In the reign of King John, A.D. 1210, Louth was formed into a county, and acquired its name from the town of Louth, in Irish Lugh Mhagh. In the Inquisitions the county is called Lovidia. The chief Anglo-Norman or British families settled in Louth were the De Lacys, De Verdons, De Gernons, De Pepards, De Flemmings, barons of Slane; the Bellews of Barmeath, who had formerly the title of barons of Duleek; the De Berminghams, earls of Louth, a title afterwards possessed by the Plunkets, a great family of Danish descent; the Taaffes, earls of Carlingford; the Balls, Brabazons, Darcys, Dowdals, and Clintons, the Dromgools of Danish descent, &c.; the Fortescues now earls of Claremont, and in more modern times, the family of Gorges, barons of Dundalk; and the Fosters, viscounts Ferard, and barons of Oriel.

The posterity of the three Collas, called clan Colla, founded many powerful clans and noble families in Ulster and other parts of Ireland.

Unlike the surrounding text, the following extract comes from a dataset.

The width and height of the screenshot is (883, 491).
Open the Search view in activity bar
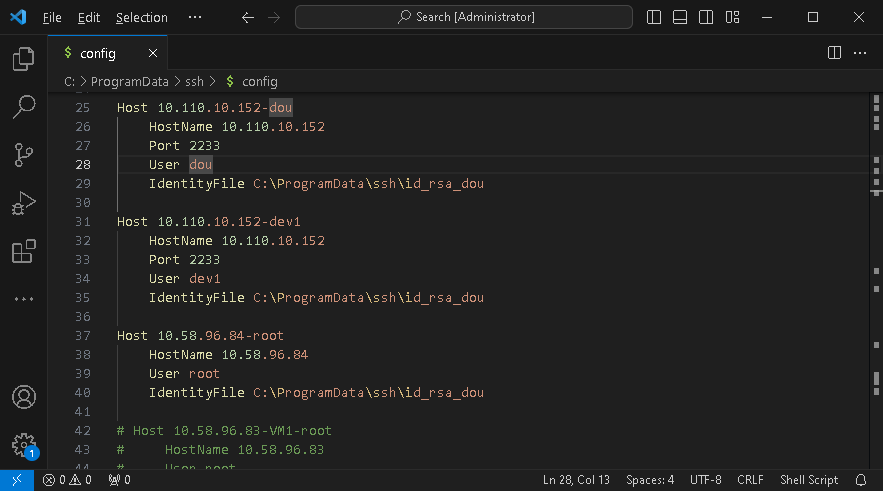click(x=23, y=107)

From Colla Uais were descended the MacDonnells, earls of Antrim in Ireland, and lords of the Isles in Scotland; also the MacRorys, a great clan in the Hebrides, and also many families of that name in Ulster, anglicised to Rogers.

From Colla da Chrich, were descended the MacMahons, princes of Monaghan, lords of Ferney, and barons of Dartree, at Conagh, where they had their chief seat. The MacMahons were sometimes styled princes of Orgiall. An interesting account of the MacMahons, of Monaghan, is given by Sir John Davis, who wrote in the reign of James the First. It may be observed that several of the MacMahons in former times changed the name to Mathews. The other chief clans of Monaghan were the MacKennas, chiefs of Truagh; the MacCabes; the MacNeneys, anglicised to Bird; the MacArdells; MacCassidys; O'Duffys, and O'Corrys; the O'Cosgras, MacCuskers or MacOscars, changed to Cosgraves, who possessed, according to O'Dugan, a territory called Fearra Rois, which comprised the district about Carrickmacross in Monaghan, with the parish of Clonkeen, adjoining, in the county of Louth; the Boylans of Dartree; the MacGil Michaels, changed to Mitchell; the MacDonnells; the O'Connellys, and others.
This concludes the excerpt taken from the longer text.